Exhibit 8.1

 

Simpson Thacher & Bartlett LLP

 

425 LEXINGTON AVENUE

NEW YORK, NY 10017-3954

 

 

 

TELEPHONE: +1-212-455-2000

FACSIMILE: +1-212-455-2502

Direct Dial Number       E-mail Address

May 28, 2021

Supernova Partners Acquisition Company, Inc.,

4301 50th Street NW

Suite 300, PMB 1044

Washington, D.C. 20016

Ladies and Gentlemen:

We have acted as counsel to Supernova Partners Acquisition Company, Inc., a Delaware corporation (the “Company”), in connection with (i) the planned transaction (the “Business Combination”) pursuant to the Agreement and Plan of Merger, dated as of March 17, 2021 (the “Merger Agreement”), by and among the Company, Orchids Merger Sub, Inc., a Delaware corporation and a direct, wholly owned subsidiary of the Company (“First Merger Sub”), Orchids Merger Sub, LLC, a Delaware limited liability company and a direct, wholly owned subsidiary of the Company (“Second Merger Sub”), and OfferPad, Inc., a Delaware corporation (“Offerpad”), and (ii) the preparation of the related registration statement on Form S-4 (Registration No. 333-255079) (as amended, the “Registration Statement”), filed with the Securities and Exchange Commission under the Securities Act of 1933, as amended. This opinion letter is being delivered in connection with the Registration Statement. Unless otherwise indicated, each capitalized term used but otherwise not defined herein has the meaning ascribed to it in the Merger Agreement.

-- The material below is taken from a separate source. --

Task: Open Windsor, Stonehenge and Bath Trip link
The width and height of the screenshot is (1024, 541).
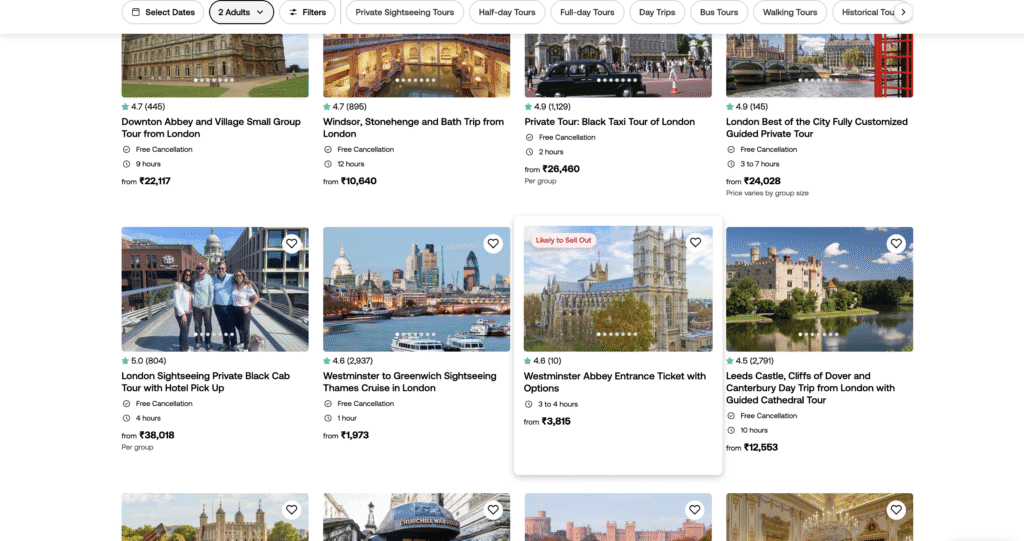Action: tap(413, 127)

We have examined the (i) Merger Agreement and (ii) Registration Statement. In addition, we have examined, and have relied as to matters of fact upon, originals, or duplicates or certified or conformed copies, of such records, agreements, documents and other instruments and such certificates or comparable documents of public officials and of officers and representatives of the Company and have made such other investigations as we have deemed relevant and necessary in connection with the opinion hereinafter set forth. In such examination, we have assumed the accuracy of the factual matters described in the Registration Statement.

In rendering the opinion set forth below, we have assumed the genuineness of all signatures, the legal capacity of natural persons, the authenticity of all documents submitted to us as originals, the conformity to original documents of all documents submitted to us as duplicates or certified or conformed copies and the authenticity of the originals of such latter documents.

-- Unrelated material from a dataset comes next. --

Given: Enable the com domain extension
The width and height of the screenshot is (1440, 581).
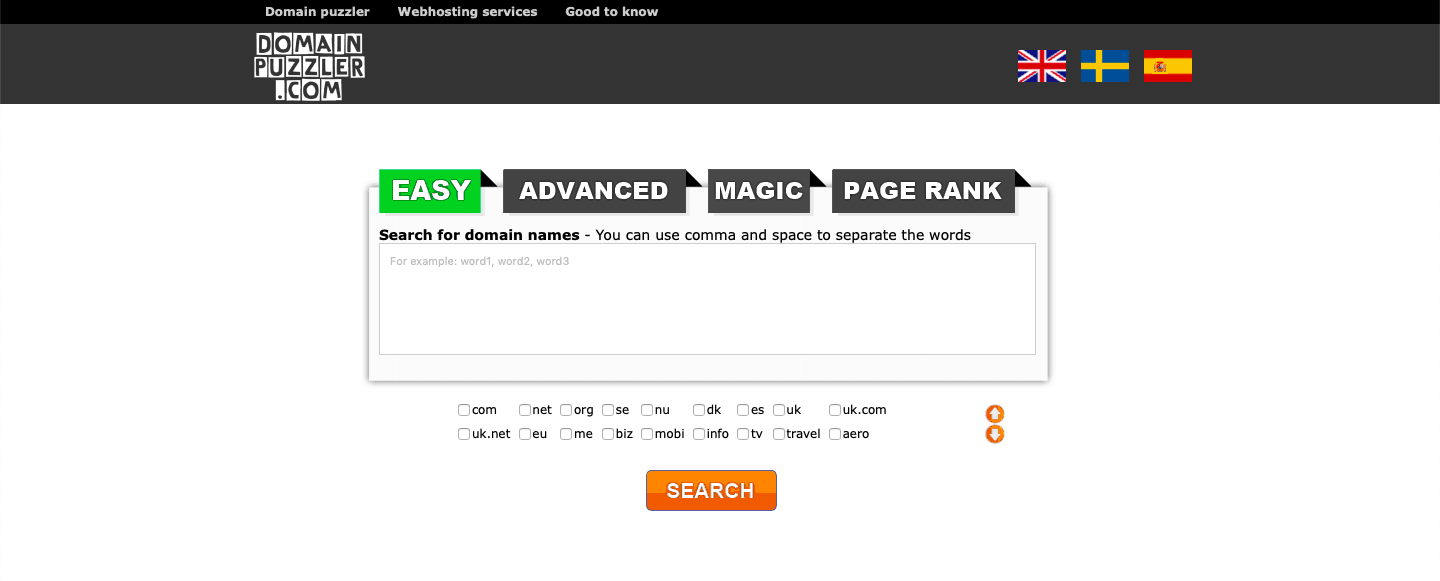Looking at the screenshot, I should pyautogui.click(x=463, y=409).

In rendering the opinion set forth below, we have also assumed that (i) the Business Combination will be effected in accordance with the Merger Agreement, (ii) the statements concerning the Business Combination set forth in the Merger Agreement and the Registration Statement are true, complete and correct and will remain true, complete and correct at all times up to and including the First Effective Time and the Second Effective Time, and (iii) any representations made in the Merger Agreement “to the knowledge of”, or based on the belief of, First Merger Sub, Second Merger Sub, Offerpad or the Company are true, complete and correct and will remain true, complete and correct at all times up to and including the First Effective Time and the Second Effective Time, in each case without such qualification. We have also assumed that each of First Merger Sub, Second Merger Sub, Offerpad and the Company has complied with and, if applicable, will continue to comply with, their respective covenants contained in the Merger Agreement.

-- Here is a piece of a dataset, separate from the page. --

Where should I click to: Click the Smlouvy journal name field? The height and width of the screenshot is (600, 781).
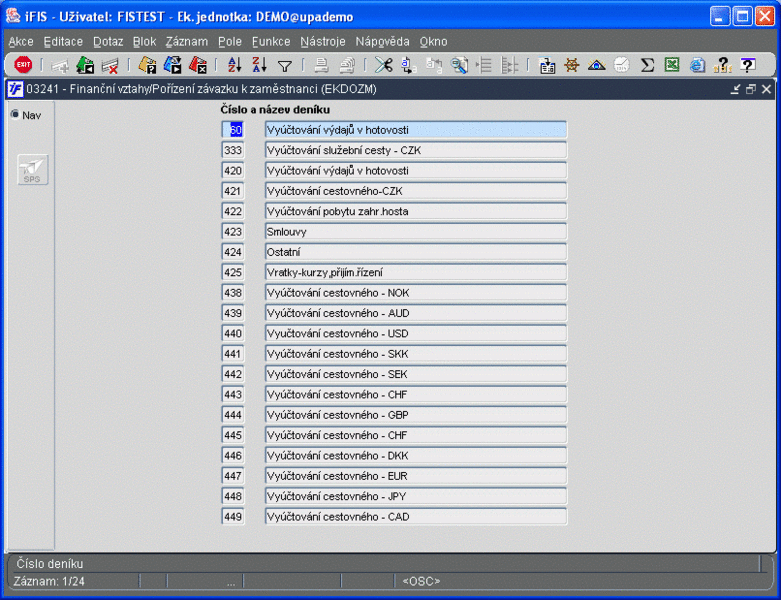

Based upon the foregoing, and subject to the qualifications, assumptions and limitations stated herein, we confirm that the statements made in the Registration Statement under the caption “U.S. Federal Income Tax Considerations”, insofar as they purport to constitute summaries of certain provisions of U.S. federal income tax law and regulations or legal conclusions with respect thereto, constitute our opinion as to the material U.S. federal income tax consequences related to the holders of equity of the Company.

We do not express any opinion herein concerning any law other than U.S. federal income tax law.

We hereby consent to the filing of this opinion letter as Exhibit 8.1 to the Registration Statement and to the references to our name therein under the caption “U.S. Federal Income Tax Considerations” and “Legal Matters.”